微信(WeChat)が最近、誕生から10周年を迎えた。2009年8月に微博(ウェイボー)がサービス提供を開始した時から数えると、中国のSNSにはすでに10年以上の発展の歴史があることになる。この10年は、中国のSNSプラットフォームが芽を出して成長し、実を結び、今の時代と社会に大きな影響を与えるようになった鍵となる期間だったと言えるだろう。光明日報が報じた。


QQやBBS(電子掲示板)、ブログなどが、インターネット上に構築されたソーシャルコミュニケーションの「創世時代」における代表であるとするならば、第二世代インターネット技術と共に台頭したSNSプラットフォームは、SNSの黄金時代の到来を告げた存在と言えるだろう。ここ10年の間に、スマートフォンが全面的に普及し、中国ではSNSが、モバイルソーシャルネットワークの発展の波にいち早く乗った。

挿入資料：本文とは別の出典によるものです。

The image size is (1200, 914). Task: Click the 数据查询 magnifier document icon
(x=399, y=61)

2010年末、中国のスマホのインターネットユーザー数は2億8800万人だった。それから約10年後の2020年6月には、その規模は9億3200万人にまで増加した。うち、スマホを通してSNSを含む各種リアルタイム通信サービスを利用しているネットユーザーの数は9億3000万人と、スマホを利用するネットユーザーの99.8%を占めるようになった。

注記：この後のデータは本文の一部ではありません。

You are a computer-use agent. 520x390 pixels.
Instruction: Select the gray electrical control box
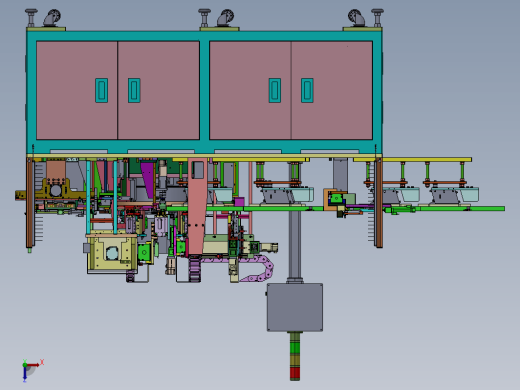point(295,307)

10年後の人々は現在、ショートメッセージを送信することも、新聞を読んだりすることもほとんどなくなっていることに気付いているだろう。スマートフォン、特にそれにインストールしているSNSアプリが今、他の人と連絡を取り合ったり、情報を入手したり、サービスを利用したりする唯一のチャンネルとさえなっている。スマートフォンのSNSが、人と人との交際スタイルやリズムを再定義し、モーメンツやグループチャットなどが、現代の中国人の交際関係から仕事や家庭のスタイルにまで大きな変化をもたらしている。


ネット通販やデリバリーなども、新しく生まれた今の時代を象徴するサービスだ。今の時代、人々は自宅にいながら、気に入った商品を購入して、家まで届けてもらう便利なサービスを利用することが習慣となっている。そのようなビジネススタイルは、数多くの人に起業して、富を築くチャンスを提供しているだけでなく、社会化したECという新たなスタイルを派生させている。これは、現代の中国のビジネススタイルだけでなく経済全体のメカニズムにまで大きな変化をもたらした。


ここ10年、中国の各級政府機関が微博や微信などの主流SNSプラットフォームに公式アカウントを開設するというのが「ニューノーマル」となり、ソーシャル化された政務メディアが現代の中国の社会ガバナンスにおいて、すでに重要な部分となっているのは間違いない。人々がSNSを通して上げる声は、政策の調整やガバナンススタイルのアップデートを促し、優れた統治を実現する国家の意志とうまく絡み合い、現代の中国の政治文明の建設がさらに進むよう促進している。


SNSの発展は、人間関係や文化スタイル、経済発展、政治的コミュニケーションなど、各方面で社会に積極的な変化をもたらした。それら全ては、ここ10年の間に、SNSの発展が私たちの時代にもたらした「ギフト」であると言ってもいいだろう。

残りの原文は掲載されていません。